* LISTED ENTRIES *

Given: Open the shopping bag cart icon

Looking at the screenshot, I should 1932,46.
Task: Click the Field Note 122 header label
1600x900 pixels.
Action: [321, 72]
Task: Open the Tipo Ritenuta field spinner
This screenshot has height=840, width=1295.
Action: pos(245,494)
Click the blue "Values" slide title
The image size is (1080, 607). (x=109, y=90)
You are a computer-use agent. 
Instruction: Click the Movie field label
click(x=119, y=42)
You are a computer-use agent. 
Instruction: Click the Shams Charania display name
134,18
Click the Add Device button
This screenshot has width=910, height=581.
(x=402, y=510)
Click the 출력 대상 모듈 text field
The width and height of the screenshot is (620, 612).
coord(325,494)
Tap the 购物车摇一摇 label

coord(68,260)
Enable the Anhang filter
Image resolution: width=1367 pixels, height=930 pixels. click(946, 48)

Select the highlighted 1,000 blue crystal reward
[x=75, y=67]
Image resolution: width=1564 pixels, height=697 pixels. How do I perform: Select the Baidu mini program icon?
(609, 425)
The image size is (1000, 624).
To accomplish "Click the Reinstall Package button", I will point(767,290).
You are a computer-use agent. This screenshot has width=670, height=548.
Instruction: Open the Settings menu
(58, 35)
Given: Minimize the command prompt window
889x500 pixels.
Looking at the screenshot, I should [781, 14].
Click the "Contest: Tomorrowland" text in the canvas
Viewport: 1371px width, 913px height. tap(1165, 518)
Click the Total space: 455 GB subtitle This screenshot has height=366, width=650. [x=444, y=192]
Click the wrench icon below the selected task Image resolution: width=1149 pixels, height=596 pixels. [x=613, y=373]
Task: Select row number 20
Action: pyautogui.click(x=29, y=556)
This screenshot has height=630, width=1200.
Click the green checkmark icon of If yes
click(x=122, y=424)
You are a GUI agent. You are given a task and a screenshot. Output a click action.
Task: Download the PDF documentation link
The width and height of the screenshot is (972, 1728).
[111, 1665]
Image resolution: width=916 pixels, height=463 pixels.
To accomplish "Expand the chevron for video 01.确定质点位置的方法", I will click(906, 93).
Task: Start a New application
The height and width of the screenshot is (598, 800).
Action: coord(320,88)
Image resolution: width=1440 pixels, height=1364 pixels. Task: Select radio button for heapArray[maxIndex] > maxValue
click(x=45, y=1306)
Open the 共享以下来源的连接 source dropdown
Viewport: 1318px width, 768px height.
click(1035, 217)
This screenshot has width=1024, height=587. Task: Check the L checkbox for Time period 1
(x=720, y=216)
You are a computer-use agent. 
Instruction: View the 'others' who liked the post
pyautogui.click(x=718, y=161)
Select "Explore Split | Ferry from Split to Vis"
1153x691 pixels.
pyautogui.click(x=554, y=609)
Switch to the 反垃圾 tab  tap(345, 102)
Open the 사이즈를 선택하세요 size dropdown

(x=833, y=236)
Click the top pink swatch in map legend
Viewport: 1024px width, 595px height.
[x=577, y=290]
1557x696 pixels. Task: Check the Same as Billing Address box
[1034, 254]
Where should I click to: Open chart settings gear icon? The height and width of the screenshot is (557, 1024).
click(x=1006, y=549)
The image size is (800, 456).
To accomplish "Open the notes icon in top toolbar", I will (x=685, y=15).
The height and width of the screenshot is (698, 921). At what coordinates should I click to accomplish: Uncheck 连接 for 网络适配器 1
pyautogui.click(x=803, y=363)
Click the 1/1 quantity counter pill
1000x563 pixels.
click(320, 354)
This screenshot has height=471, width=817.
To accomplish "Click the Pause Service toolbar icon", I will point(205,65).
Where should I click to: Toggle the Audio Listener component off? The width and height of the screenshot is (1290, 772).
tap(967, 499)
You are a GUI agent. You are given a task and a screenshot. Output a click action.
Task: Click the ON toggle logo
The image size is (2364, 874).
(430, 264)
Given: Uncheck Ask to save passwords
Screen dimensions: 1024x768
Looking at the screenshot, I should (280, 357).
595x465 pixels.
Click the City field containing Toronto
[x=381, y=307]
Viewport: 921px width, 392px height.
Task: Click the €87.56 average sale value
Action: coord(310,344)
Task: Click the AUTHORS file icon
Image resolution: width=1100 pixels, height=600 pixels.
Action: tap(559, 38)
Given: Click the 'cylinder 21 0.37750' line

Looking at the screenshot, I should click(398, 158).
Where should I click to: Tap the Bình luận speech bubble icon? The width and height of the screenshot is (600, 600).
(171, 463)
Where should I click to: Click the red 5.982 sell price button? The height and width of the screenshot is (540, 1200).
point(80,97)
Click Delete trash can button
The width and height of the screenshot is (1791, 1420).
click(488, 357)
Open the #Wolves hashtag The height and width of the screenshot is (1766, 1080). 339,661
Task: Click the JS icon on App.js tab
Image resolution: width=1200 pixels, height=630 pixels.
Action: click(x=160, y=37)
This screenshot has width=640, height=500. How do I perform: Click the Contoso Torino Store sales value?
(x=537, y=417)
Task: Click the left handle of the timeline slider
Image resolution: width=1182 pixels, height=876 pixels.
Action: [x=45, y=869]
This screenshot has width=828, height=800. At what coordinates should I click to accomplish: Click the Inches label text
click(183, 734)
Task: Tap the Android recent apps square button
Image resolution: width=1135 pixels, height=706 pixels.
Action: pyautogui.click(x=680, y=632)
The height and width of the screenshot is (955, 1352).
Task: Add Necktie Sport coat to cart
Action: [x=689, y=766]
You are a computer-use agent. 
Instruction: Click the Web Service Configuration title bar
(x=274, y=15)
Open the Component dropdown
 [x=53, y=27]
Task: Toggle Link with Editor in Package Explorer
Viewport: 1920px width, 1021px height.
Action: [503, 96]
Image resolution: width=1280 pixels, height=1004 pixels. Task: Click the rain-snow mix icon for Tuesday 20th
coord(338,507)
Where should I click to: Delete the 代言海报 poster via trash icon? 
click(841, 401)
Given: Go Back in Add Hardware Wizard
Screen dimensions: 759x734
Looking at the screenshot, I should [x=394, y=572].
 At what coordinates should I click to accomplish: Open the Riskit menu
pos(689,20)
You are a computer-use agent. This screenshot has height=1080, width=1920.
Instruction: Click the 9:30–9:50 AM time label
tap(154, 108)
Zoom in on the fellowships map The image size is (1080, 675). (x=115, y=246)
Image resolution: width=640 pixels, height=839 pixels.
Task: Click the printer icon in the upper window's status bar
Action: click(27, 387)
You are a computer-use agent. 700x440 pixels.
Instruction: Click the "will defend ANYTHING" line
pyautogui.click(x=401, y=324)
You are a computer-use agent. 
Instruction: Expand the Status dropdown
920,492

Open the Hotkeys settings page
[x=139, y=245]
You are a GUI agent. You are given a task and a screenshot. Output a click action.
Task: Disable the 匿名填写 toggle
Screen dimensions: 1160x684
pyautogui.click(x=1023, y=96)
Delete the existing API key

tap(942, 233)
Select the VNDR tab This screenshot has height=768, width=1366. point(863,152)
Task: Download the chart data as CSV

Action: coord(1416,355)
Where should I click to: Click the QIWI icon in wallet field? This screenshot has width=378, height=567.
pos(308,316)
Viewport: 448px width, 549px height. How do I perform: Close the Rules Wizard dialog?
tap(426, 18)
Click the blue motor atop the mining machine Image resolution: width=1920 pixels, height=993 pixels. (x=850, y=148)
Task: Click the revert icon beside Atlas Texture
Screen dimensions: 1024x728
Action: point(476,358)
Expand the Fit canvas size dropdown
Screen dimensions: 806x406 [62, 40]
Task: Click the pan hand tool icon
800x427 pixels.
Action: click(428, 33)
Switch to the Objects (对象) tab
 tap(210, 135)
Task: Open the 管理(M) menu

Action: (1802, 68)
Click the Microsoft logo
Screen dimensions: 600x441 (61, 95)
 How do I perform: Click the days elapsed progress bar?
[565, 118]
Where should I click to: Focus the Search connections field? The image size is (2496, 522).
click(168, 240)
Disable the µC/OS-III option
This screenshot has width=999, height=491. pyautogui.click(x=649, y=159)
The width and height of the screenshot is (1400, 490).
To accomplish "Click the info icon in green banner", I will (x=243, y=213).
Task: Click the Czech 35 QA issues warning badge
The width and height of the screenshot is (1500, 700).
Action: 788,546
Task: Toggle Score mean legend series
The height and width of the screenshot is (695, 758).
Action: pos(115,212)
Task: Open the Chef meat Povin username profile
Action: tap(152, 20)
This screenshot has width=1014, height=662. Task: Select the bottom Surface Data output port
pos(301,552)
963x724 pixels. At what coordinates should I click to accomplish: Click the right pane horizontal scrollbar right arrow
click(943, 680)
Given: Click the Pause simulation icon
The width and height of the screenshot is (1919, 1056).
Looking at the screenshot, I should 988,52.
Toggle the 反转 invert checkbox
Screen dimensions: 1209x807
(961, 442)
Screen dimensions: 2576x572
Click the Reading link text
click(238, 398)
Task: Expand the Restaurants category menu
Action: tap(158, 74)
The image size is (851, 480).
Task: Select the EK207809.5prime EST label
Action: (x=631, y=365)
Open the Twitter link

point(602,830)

* WHAT YOU HAVE TO DO *
Only one stretch of the entries above is wanted: the lines from the one containing "At what coordinates should I click to accomplish: Open" through the one containing "Task: Disable the 匿名填写 toggle". Please reproduce it exactly.

* REPLY TO THE EXERCISE *
 At what coordinates should I click to accomplish: Open the Riskit menu
pos(689,20)
You are a computer-use agent. This screenshot has height=1080, width=1920.
Instruction: Click the 9:30–9:50 AM time label
tap(154, 108)
Zoom in on the fellowships map The image size is (1080, 675). (x=115, y=246)
Image resolution: width=640 pixels, height=839 pixels.
Task: Click the printer icon in the upper window's status bar
Action: click(27, 387)
You are a computer-use agent. 700x440 pixels.
Instruction: Click the "will defend ANYTHING" line
pyautogui.click(x=401, y=324)
You are a computer-use agent. 
Instruction: Expand the Status dropdown
920,492

Open the Hotkeys settings page
[x=139, y=245]
You are a GUI agent. You are given a task and a screenshot. Output a click action.
Task: Disable the 匿名填写 toggle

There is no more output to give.